# New Youtube: BondingBunniesAllThingsRabbit



## Griffin Elfant (Jun 3, 2019)

I've recently created a youtube channel dedicated to showing viewers raw footage of the bonding process! Daisy my 2 year old dutch rabbit (spayed) is in search for a lovely mate for life (who is neutered). She just did her first speed dating session at our local rabbit animal shelter! This is a vlog that documents our entire experience! I hope you enjoy! Like, comment, subscribe


----------



## Blue eyes (Jun 3, 2019)

It was a nice video to show how a bonding can _possibly go_. I would hesitate to show this to someone who is wondering what bunny bonding _is_ like because bondings can be oh-so different. If someone is unfamiliar with bonding and watches this video, they would easily conclude that bonding rabbits is an absolute piece of cake! Even the "2nd try" rabbit wasn't anything alarming. This bonding could not have gone any more easily. Yay for these 2 rabbits!

It is great that these 2 rabbits got along so quickly and with such ease. I've had a couple bondings like that. But I've also had the not-so-easy and the no-way-is-this-happening type experiences.
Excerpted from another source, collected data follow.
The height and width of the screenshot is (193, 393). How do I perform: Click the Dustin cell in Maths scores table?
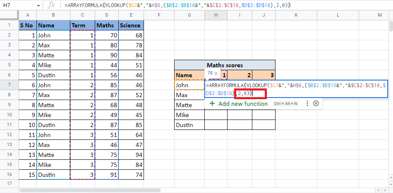point(189,125)
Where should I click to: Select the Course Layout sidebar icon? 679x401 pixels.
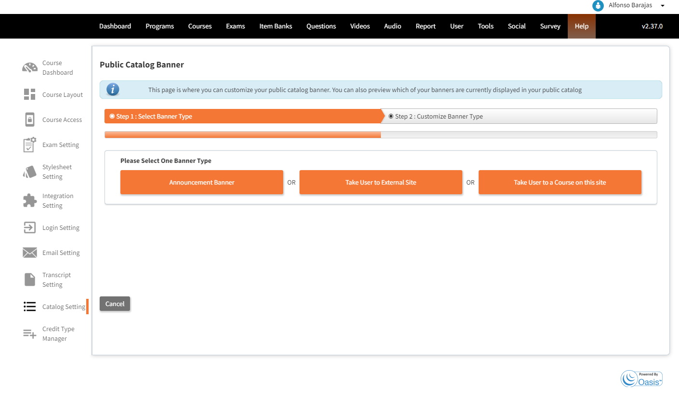29,94
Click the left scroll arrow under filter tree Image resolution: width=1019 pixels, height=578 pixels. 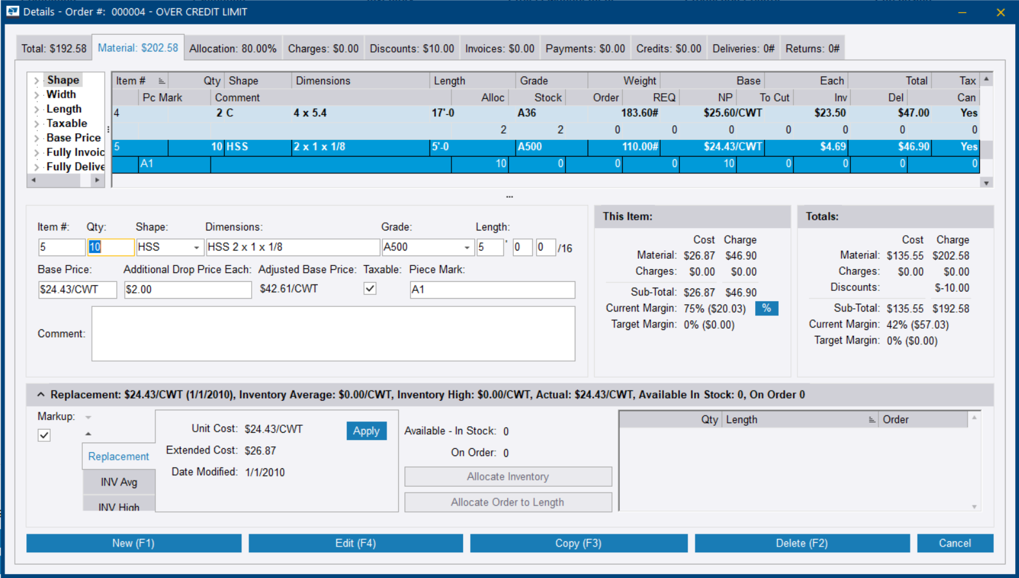pos(33,180)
Those are no fun at all!

If I were new to bonding, I personally would prefer to know the possible worst case scenario, and everything in between. I would be quite disappointed if I only saw a video like this and ended up experiencing one of the more difficult bonding situations. 
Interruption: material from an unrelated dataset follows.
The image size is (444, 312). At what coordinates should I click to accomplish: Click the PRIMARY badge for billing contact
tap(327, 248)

All that to say, nice video, but I'd put a disclaimer stating that this was a *super easy *bond and this isn't the most common way bonds go.


----------



## Griffin Elfant (Jun 4, 2019)

Blue eyes said:


> It was a nice video to show how a bonding can _possibly go_. I would hesitate to show this to someone who is wondering what bunny bonding _is_ like because bondings can be oh-so different. If someone is unfamiliar with bonding and watches this video, they would easily conclude that bonding rabbits is an absolute piece of cake! Even the "2nd try" rabbit wasn't anything alarming. This bonding could not have gone any more easily. Yay for these 2 rabbits!
> 
> It is great that these 2 rabbits got along so quickly and with such ease. I've had a couple bondings like that. But I've also had the not-so-easy and the no-way-is-this-happening type experiences. Those are no fun at all!
> 
> ...



I honestly hadn't even thought about that! I was honestly thinking that the main audience would be people whom are already understanding of the bonding process, though you are completely correct that part of it is to show people the bonding process beginning to end, therefore more information is needed. In the next video, I'll be SURE to include an intro discussing how I'm going through the bonding process, why, and that luckily these went fairly well compared to how it CAN go. In the video the women did say "we like to see it start off on a good note, but every bunny is different and I've seen some bad first meeting" or something along those lines. Thanks for the tip! Its definitely an important one! I'm excited to see which bun Daisy ends up choosing! Hope you stay tuned for more videos (more improved as well)


----------